I’m reading her book right now, No Time To Spare, and am filled with this familiar feeling of how it feels when you’re reading someone and just feel…seen. Understood, yes, but more than that, like your own way of understanding itself is being reflected back to you.

Or, in other words, she’s just smart and I like how her brain moves ideas around, how it thinks and how she shares that thinking with the world.

So many do this, take us on their trains of thought. Sometimes I can hop on and often I can’t, but rarely does a writer make me realize that I’ve always been on that train, somehow, but just didn’t know it. AND - and this is key - I’ve felt bad for not being able to jump on so many other trains for so long, but finally, here, for a moment, I feel good. I feel okay. Whole.

The feeling fades, and it’s a good thing it does - how else could we return to it?

I’m really loving the essay TGAN Again about The Great American Novel in which she says:

“Greatness, in the sense of outstanding or unique accomplishment, is a cryptogendered word. In ordinary usage and common understanding, “a great American” means a great American man, “a great writer” means a great male writer. To regender the word, it must modify a feminine noun (“a great American woman,” “a great woman writer”). To degender it, it must be used in a locution such as “great Americans/writers, both men and women . . .” Greatness in the abstract, in general, is still thought of as the province of men.

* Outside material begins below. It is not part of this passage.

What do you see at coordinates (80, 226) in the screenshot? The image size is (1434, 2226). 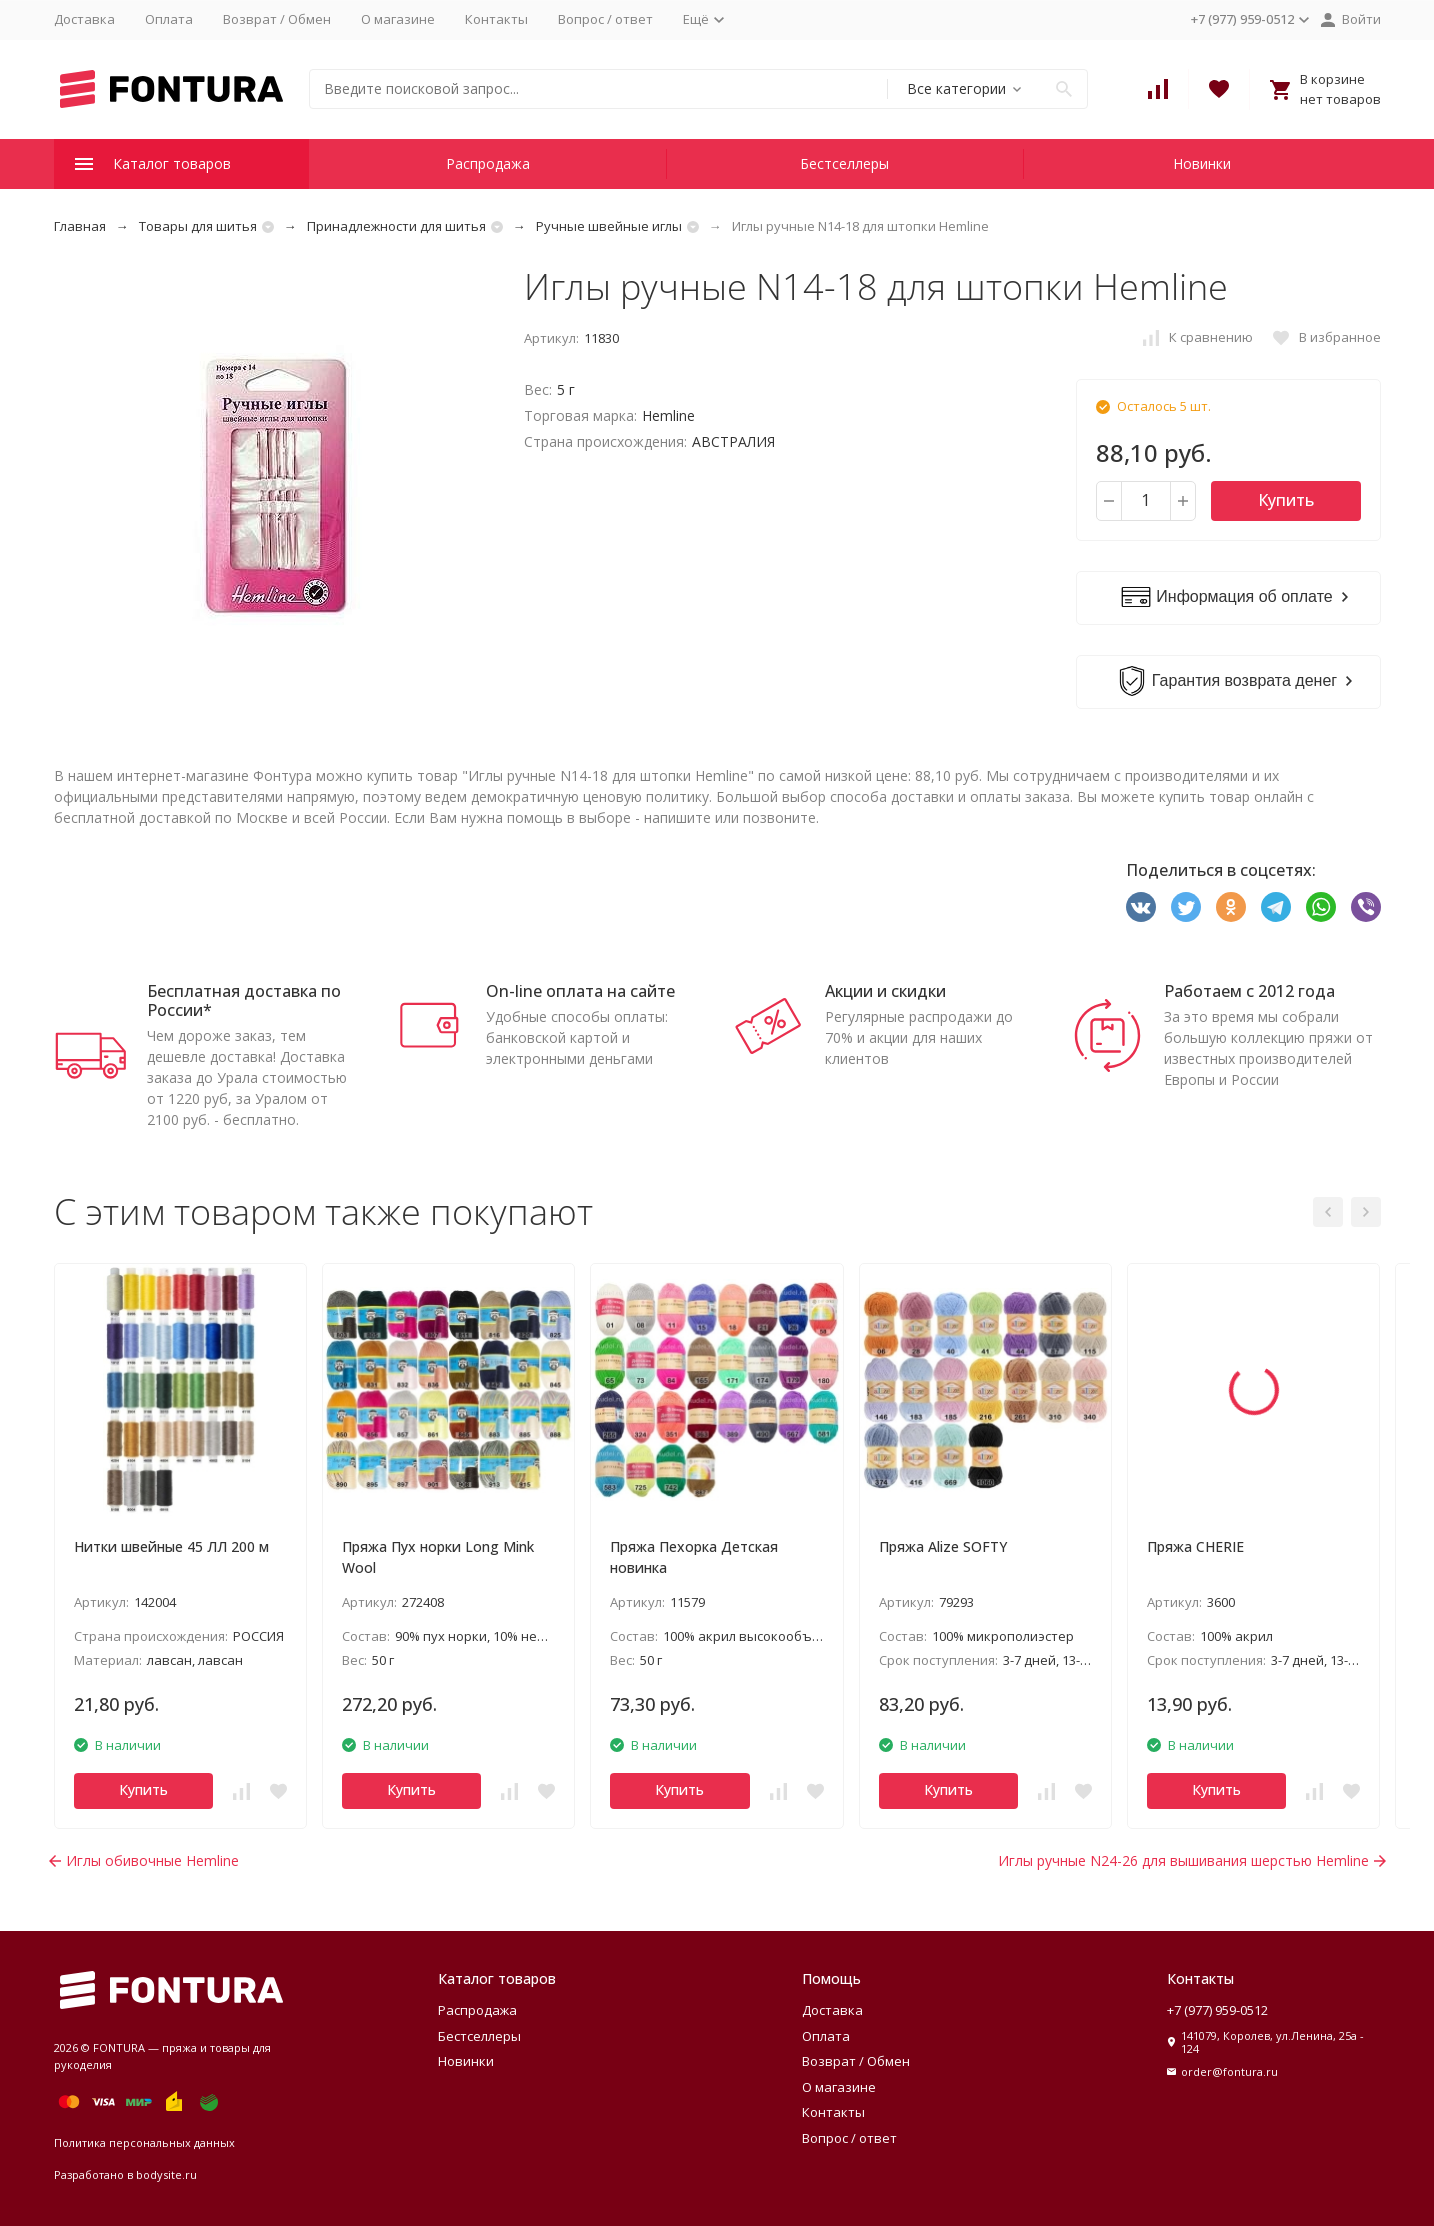 I see `Главная` at bounding box center [80, 226].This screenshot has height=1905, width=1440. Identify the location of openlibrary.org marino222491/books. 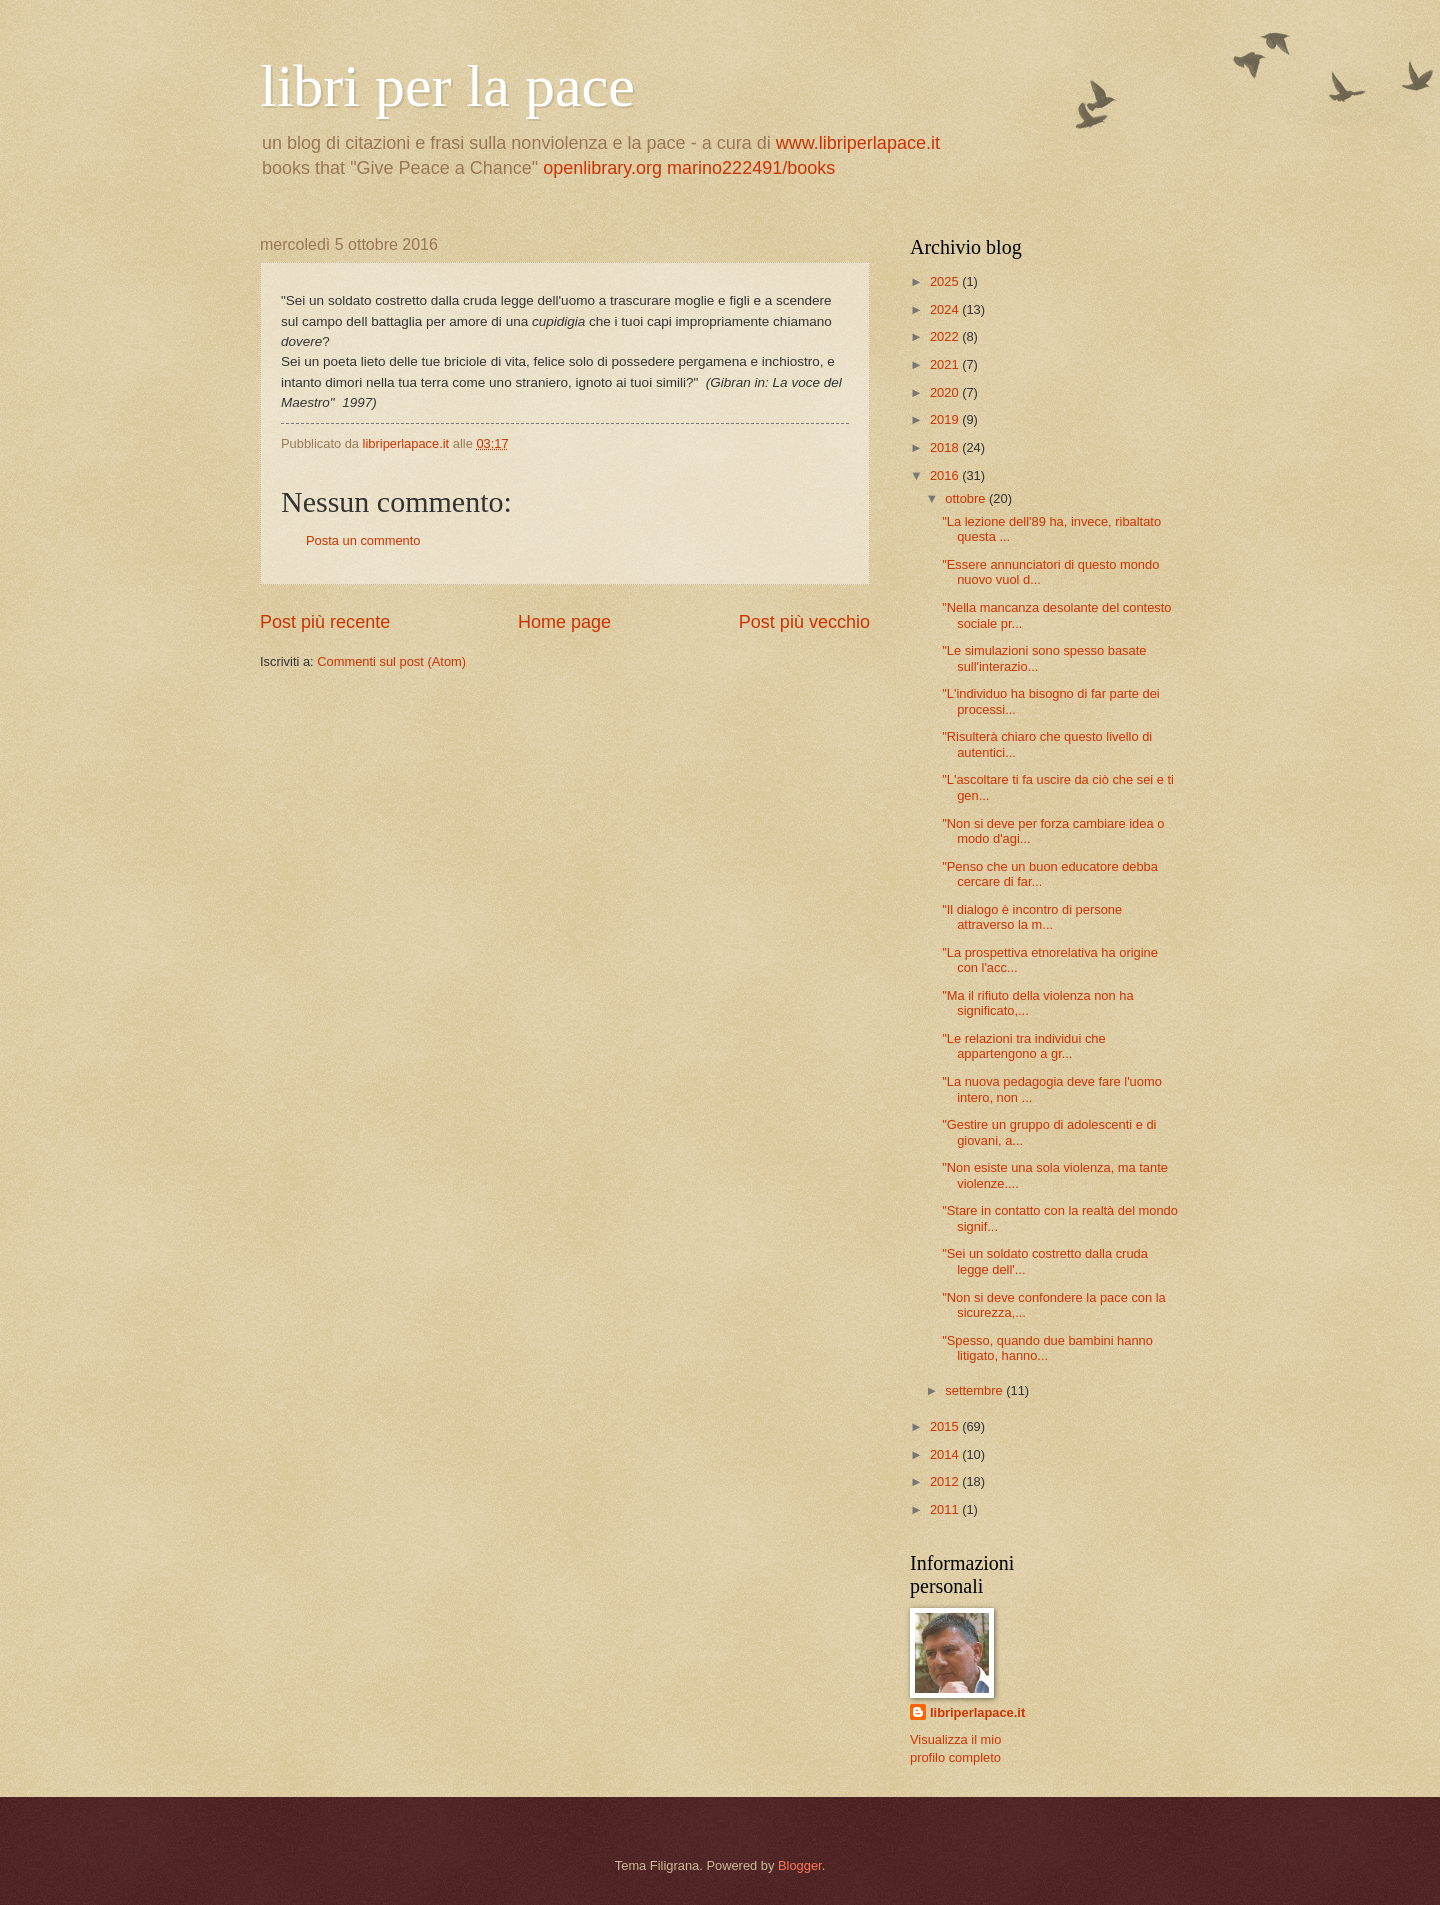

Who wants “The” Great American Novel, anyhow? PR people. People who believe that bestsellers are better than other books because they sell better than other books and that the prizewinning book is the best book because it won the prize. Tired teachers, timid teachers, lazy students who’d like one text to read instead of the many, many great and greatly complex books that make up literature.

Art is not a horse race. Literature is not the Olympics. The hell with The Great American Novel. We have all the great novels we need right now—and right now some man or woman is writing a new one we won’t know we needed till we read it.